Sample - DD 2870 Form

Prescribed by: DoDM 6025.18

CONTROLLED when filled

AUTHORIZATION FOR DISCLOSURE OF MEDICAL OR DENTAL INFORMATION

PRIVACY ACT STATEMENT

In accordance with the Privacy Act of 1974 (Public Law 93-579), the notice informs you of the purpose of the form and howit will be used. Please read it carefully.

AUTHORITY: Public Law 104-191; E.O. 9397 (SSAN); DoD 6025.18-R.

PRINCIPAL PURPOSE(S): This form is to provide the Military Treatment Facility/Dental Treatment Facility/TRICARE Health Plan with a means to request the use and/or disclosure of an individual's protected health information.

ROUTINE USE(S): To any third party or the individual upon authorization for the disclosure from the individual for: personal use; insurance; continued medical care; school; legal; retirement/separation; or other reasons.

DISCLOSURE: Voluntary. Failure to sign the authorization form will result in the non-release of the protected health information.

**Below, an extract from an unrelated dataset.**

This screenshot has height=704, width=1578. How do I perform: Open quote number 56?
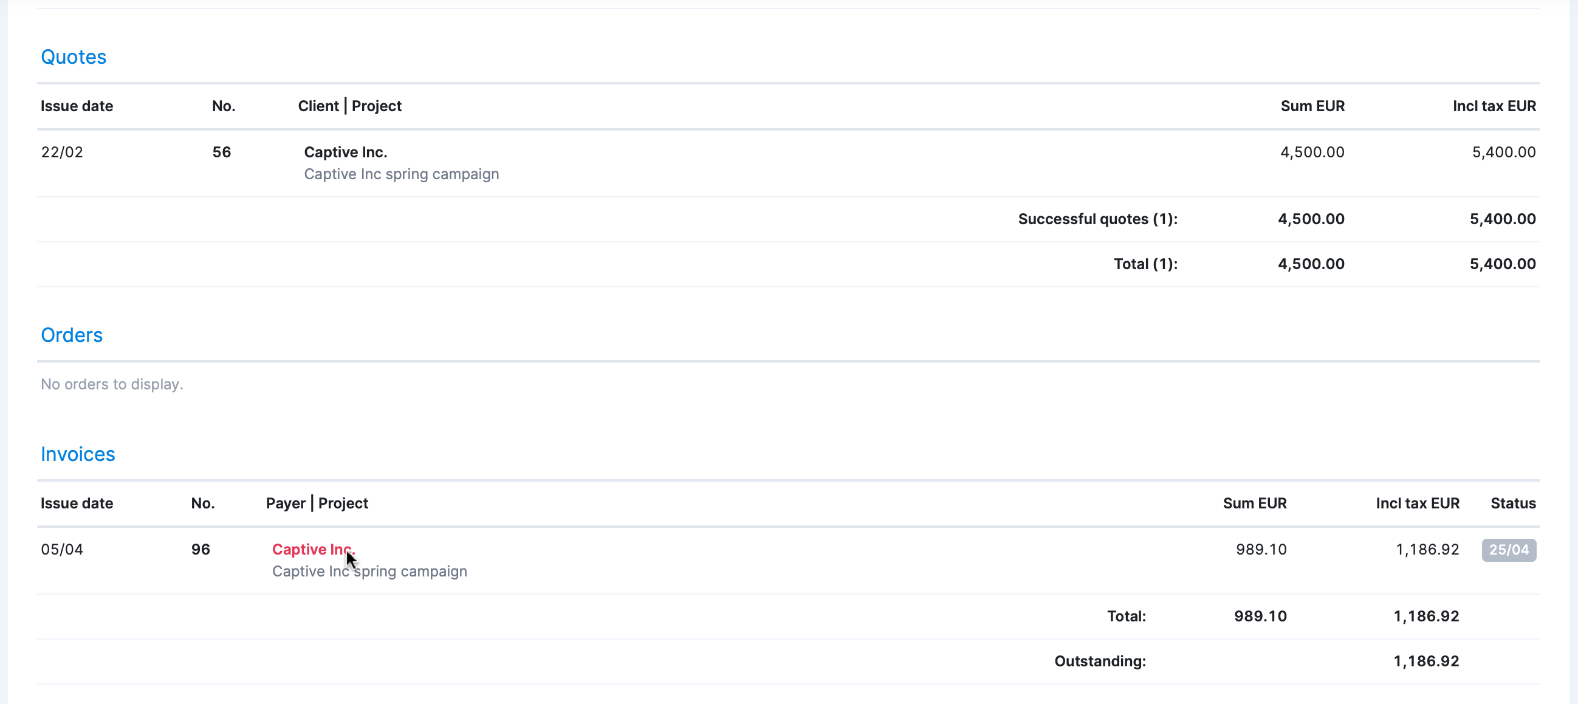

This form will not be used for the authorization to disclose alcohol or drug abuse patient information from medical records or for authorization to disclose information from records of an alcohol or drug abuse treatment program. In addition, any use as an authorization to use or disclose psychotherapy notes may not be combined with another authorization except one to use or disclose psychotherapy notes.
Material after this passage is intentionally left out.